Article:
════════════════════

Kitt-AI / snowboy

Future versions with model training module will be maintained through a forked version here: https://github.com/seasalt-ai/snowboy
Other
3.08k stars 997 forks source link

IOError: [Errno Invalid sample rate] -9997 SOLVED #65

Closed ghost closed 7 years ago

ghost commented 7 years ago

Hi, I have read all the issues on this, but it still does not work for me, I am using a Raspberry Pi 2 and have tested 4 microphones, but only 1 works with Snowboy - the PS3 EYE.

A list of all the microphones I used as follows -

  1. - Samson UB1
  2. - Logitech QuickCam Orbit
  3. - Cheap USB microphone off Amazon

All microphones above work and record with no errors using REC temp.wav within the comand line, and also work within a python script using PyAudio open using 16000. I have updated the ~/.asoundrc with -

pcm.!default { type asym playback.pcm { type plug slave.pcm "hw:0,0" } capture.pcm { type plug slave.pcm "hw:1,0" } }

Have you got a new version out yet not on github if so please leave a link for testing ;-)

Thanks in advance

chenguoguo commented 7 years ago

Hmm that's very wired; so you were able to use a python script with PyAudio sampling at 16000, but when you tested Snowboy it gave IOError: [Errno Invalid sample rate] -9997? Snowboy uses PyAudio in the script and if PyAudio works it should work. Could you paste your python script using PyAudio?

ghost commented 7 years ago

Hi, The following code is only a part of it but it should show how I use PyAudio -

def Loop(self):
       self.detector.terminate()
        self._audio = pyaudio.PyAudio()

════════════════════

(Stored items from a collection)
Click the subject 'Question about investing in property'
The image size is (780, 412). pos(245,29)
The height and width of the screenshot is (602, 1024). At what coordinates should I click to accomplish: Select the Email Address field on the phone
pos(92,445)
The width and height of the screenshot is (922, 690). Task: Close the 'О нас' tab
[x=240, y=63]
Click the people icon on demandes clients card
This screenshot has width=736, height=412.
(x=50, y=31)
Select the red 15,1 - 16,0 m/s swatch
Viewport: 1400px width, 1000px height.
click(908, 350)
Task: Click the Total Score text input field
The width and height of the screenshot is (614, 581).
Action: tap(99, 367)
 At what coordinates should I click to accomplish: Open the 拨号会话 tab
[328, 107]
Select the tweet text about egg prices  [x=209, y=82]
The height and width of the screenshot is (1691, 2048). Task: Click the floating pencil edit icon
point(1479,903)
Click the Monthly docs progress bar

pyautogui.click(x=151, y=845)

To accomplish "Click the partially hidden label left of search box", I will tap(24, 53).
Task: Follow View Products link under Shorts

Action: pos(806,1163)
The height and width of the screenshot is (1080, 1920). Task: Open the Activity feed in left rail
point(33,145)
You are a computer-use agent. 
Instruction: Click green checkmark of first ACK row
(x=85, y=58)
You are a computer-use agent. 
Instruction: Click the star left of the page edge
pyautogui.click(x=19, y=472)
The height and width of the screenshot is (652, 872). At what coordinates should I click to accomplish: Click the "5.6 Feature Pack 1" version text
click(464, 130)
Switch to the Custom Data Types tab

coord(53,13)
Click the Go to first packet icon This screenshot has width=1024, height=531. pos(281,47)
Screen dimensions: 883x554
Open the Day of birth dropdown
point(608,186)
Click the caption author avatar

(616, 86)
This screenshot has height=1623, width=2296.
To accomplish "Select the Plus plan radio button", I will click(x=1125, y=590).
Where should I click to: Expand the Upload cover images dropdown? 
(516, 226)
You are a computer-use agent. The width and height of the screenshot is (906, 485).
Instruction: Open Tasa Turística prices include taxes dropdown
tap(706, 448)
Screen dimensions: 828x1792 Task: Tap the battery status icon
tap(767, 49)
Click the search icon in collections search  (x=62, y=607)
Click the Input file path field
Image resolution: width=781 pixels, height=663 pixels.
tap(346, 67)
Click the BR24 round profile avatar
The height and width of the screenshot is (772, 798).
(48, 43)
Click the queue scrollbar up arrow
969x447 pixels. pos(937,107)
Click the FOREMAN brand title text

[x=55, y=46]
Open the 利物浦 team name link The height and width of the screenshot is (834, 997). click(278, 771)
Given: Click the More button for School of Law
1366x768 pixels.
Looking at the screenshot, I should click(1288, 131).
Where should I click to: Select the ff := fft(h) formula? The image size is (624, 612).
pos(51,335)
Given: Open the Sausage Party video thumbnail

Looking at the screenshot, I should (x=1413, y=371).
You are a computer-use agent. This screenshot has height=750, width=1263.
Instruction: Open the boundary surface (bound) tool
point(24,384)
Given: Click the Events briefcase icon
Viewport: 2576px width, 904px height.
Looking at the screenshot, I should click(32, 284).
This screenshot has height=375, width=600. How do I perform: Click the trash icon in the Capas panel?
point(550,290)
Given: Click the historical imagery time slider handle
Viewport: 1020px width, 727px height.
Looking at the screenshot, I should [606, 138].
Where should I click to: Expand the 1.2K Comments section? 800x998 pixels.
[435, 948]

════════════════════

Problem requirements: In the snowboy thread, why does chenguoguo find it strange that the microphones record with PyAudio at 16000 but Snowboy gives the invalid sample rate error?

Exercise output: Snowboy uses PyAudio in its script, so if PyAudio works, Snowboy should work too.